Predicting the location of a person lost at sea several hours after the accident is critical for a successful search and rescue operation. TRAPs are structures within the oceanic flow that are hidden to naked-eye inspections of ocean currents and that attract and trap all floating objects, including people lost at sea. Thus, knowing where TRAPs are can save lives.
TRAPs is a new method and it is important to test how well it works in real life. An interdisciplinary team consisting of coastal oceanographers, mathematicians, modelers, engineers, physicists, and U.S. Coast Guard search-and-rescue personnel tested TRAPs in three ocean field experiments mimicking the person-lost-at-sea scenario.

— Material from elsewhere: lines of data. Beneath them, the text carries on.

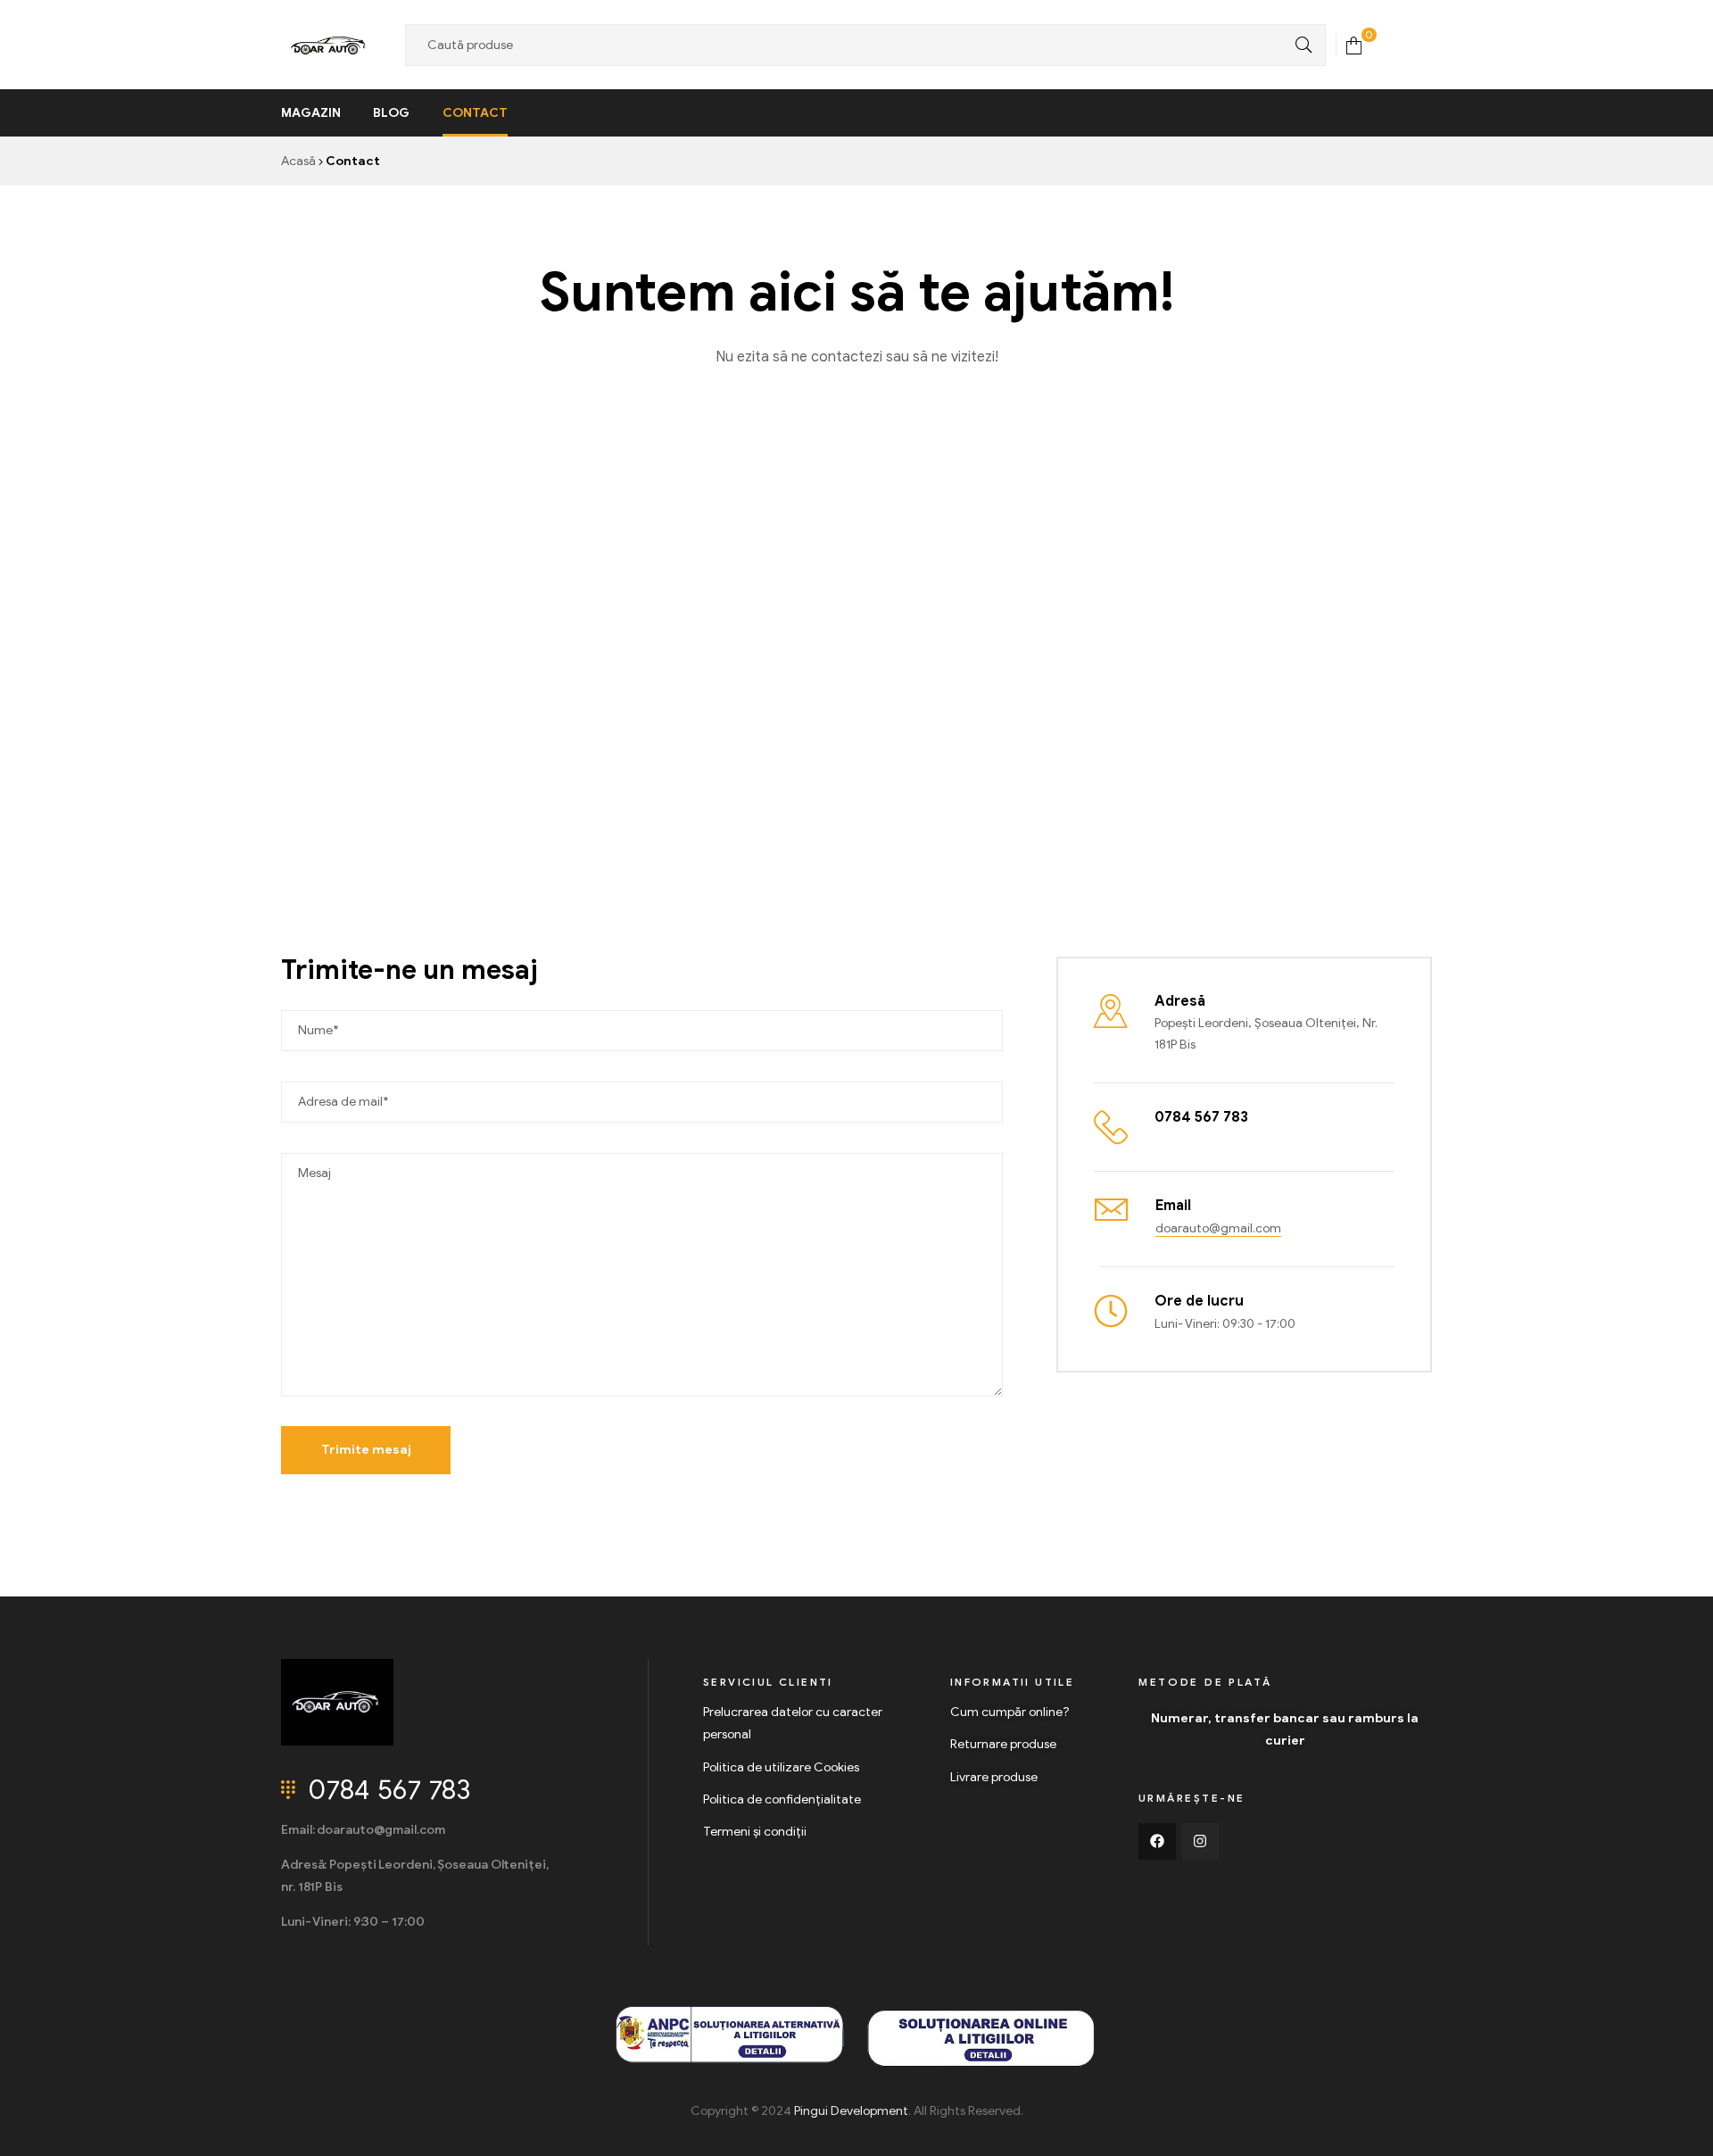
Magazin (311, 112)
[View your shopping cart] (1353, 44)
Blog (391, 112)
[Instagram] (1201, 1842)
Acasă (298, 161)
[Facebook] (1157, 1842)
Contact (475, 112)
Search (1299, 45)
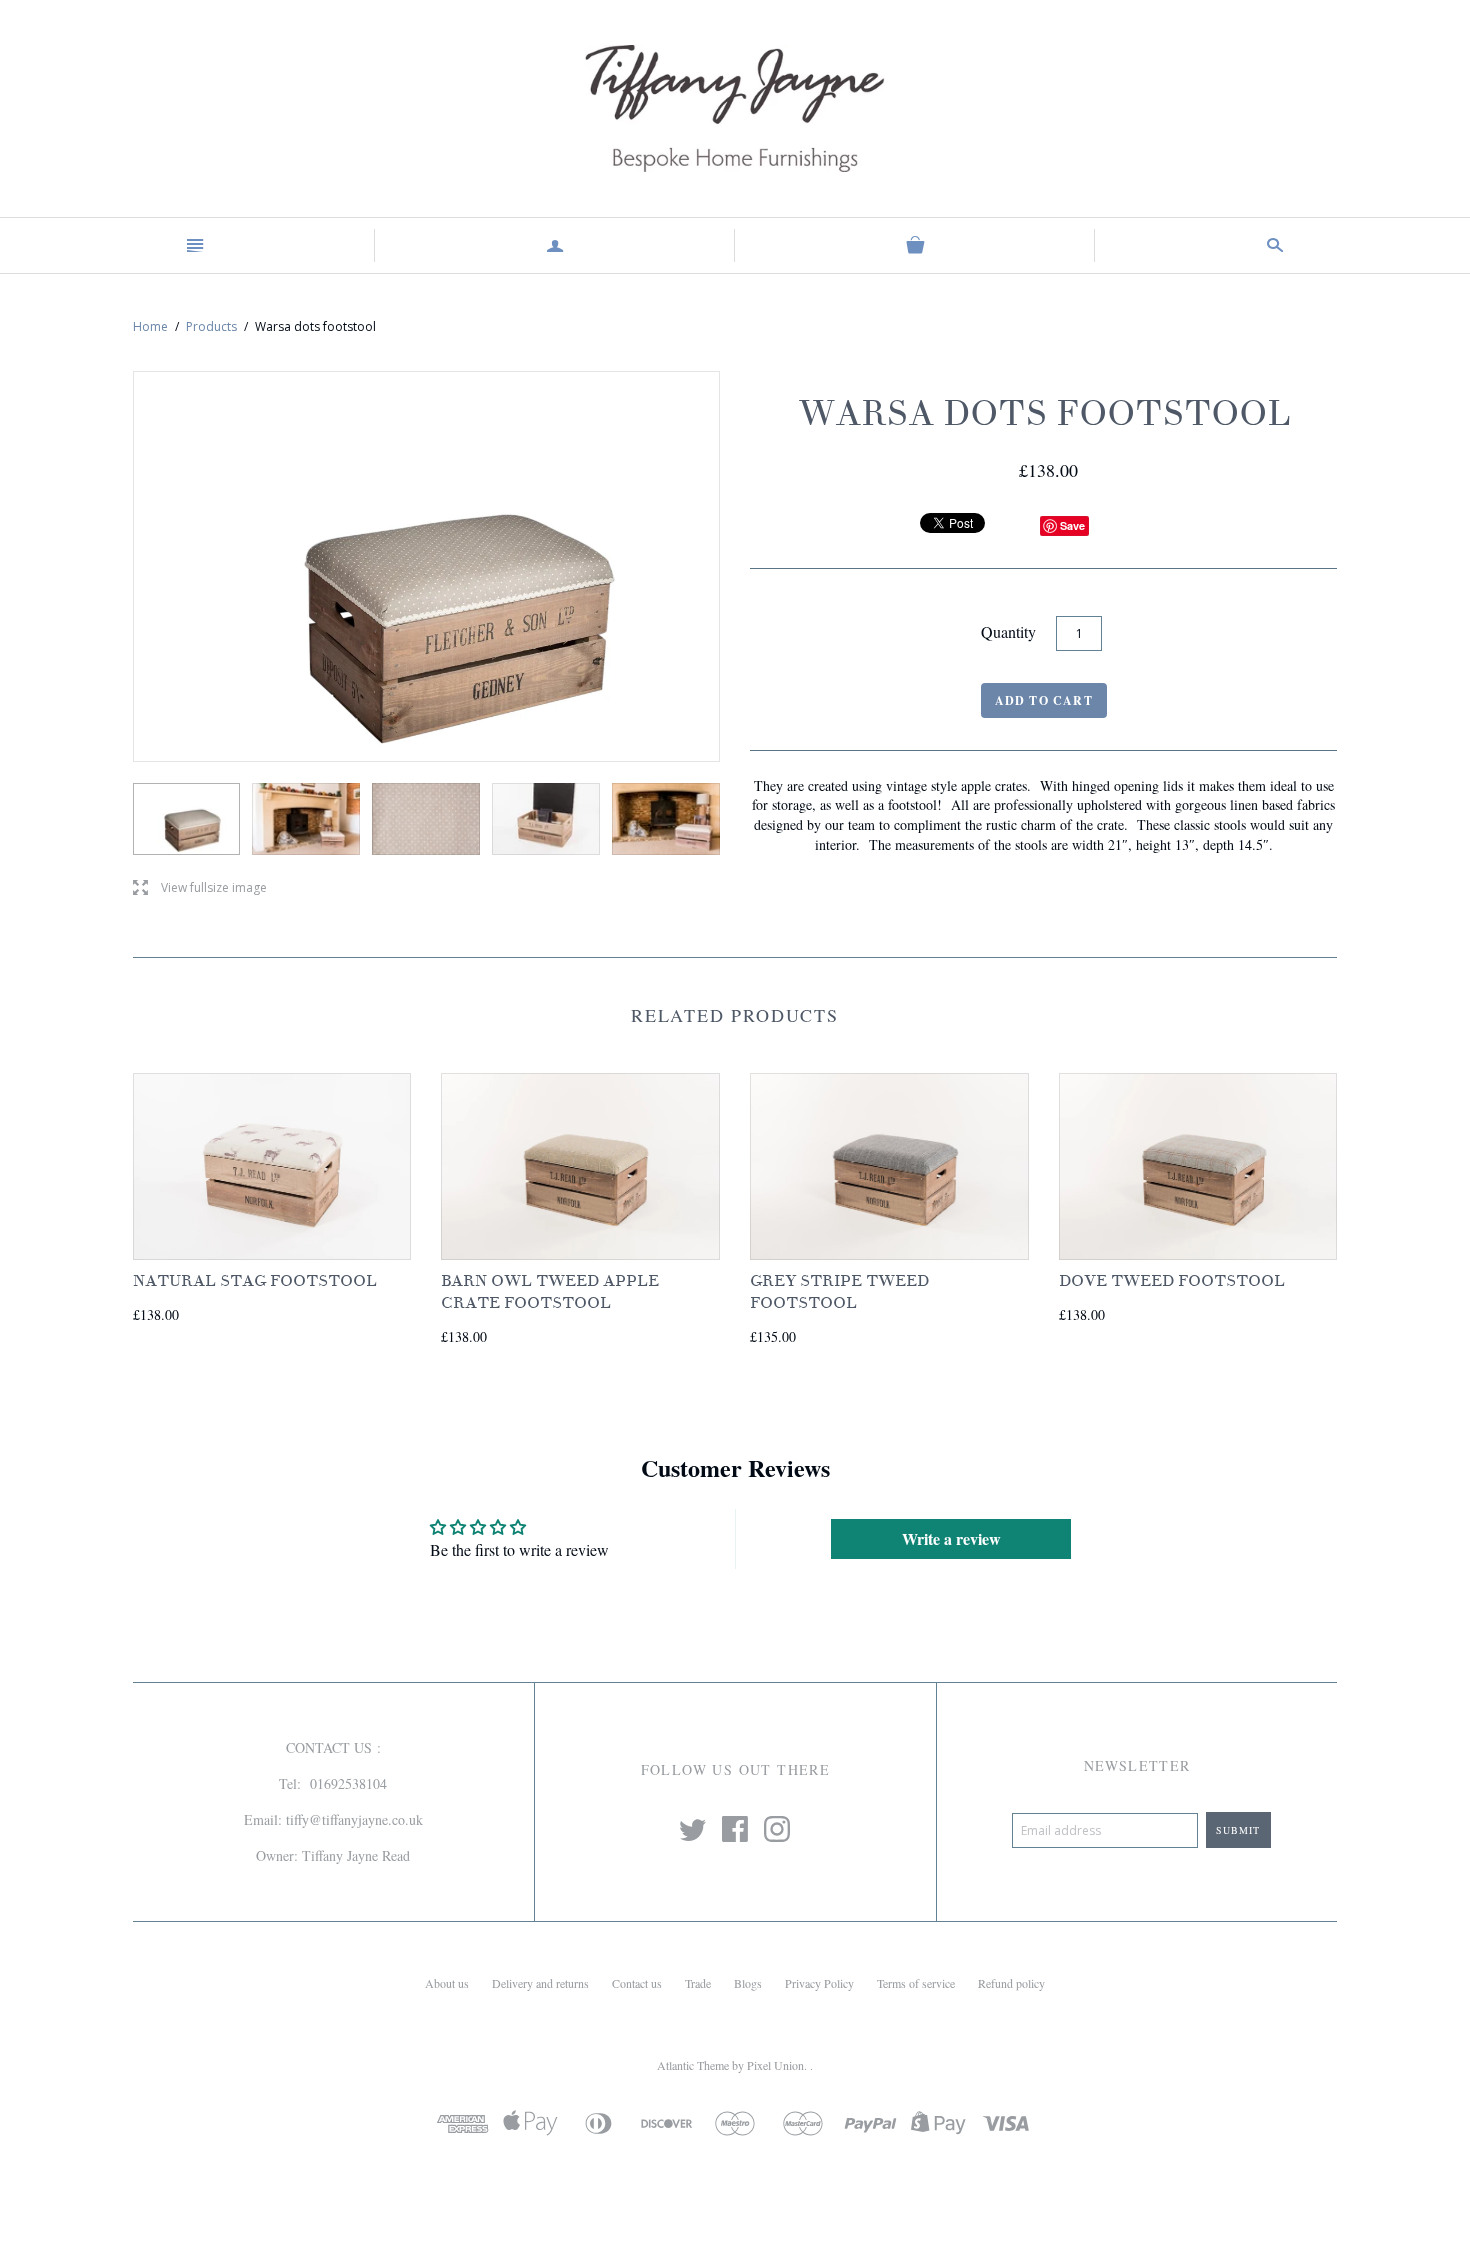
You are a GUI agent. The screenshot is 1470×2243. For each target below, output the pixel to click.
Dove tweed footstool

The team released drifting buoys and manikins from a boat and then used TRAPs to find and rescue them. TRAPs correctly predicted where the objects were in these experiments. The hope is that TRAPs can be used by the Coast Guard in real search and rescue missions.
This work was true team effort: Mattia Serra (Harvard University) and George Haller (ETH Zuerich) were the developers of TRAPs technique, Pratik Sathe (University of California) helped analyze data to test TRAPs, Irina Rypina (WHOI) took the lead on carrying out field experiments to test TRAPs, Pierre Lermusiaux (MIT) ran a numerical model for predicting ocean currents so that Serra and Sathe could find where TRAPs were, Anthony Kirincich (WHOI) operated a radar system that measured ocean currents during the experiments, Shane Ross (Virginia Tech) released manikins that the team used to mimic people lost at sea, Arthur Allen (U.S. Coast Guard) helped put this work into perspective with real coastguard search and rescue missions, and Thomas Peacock (MIT) brought this team together and was overlooking this entire effort.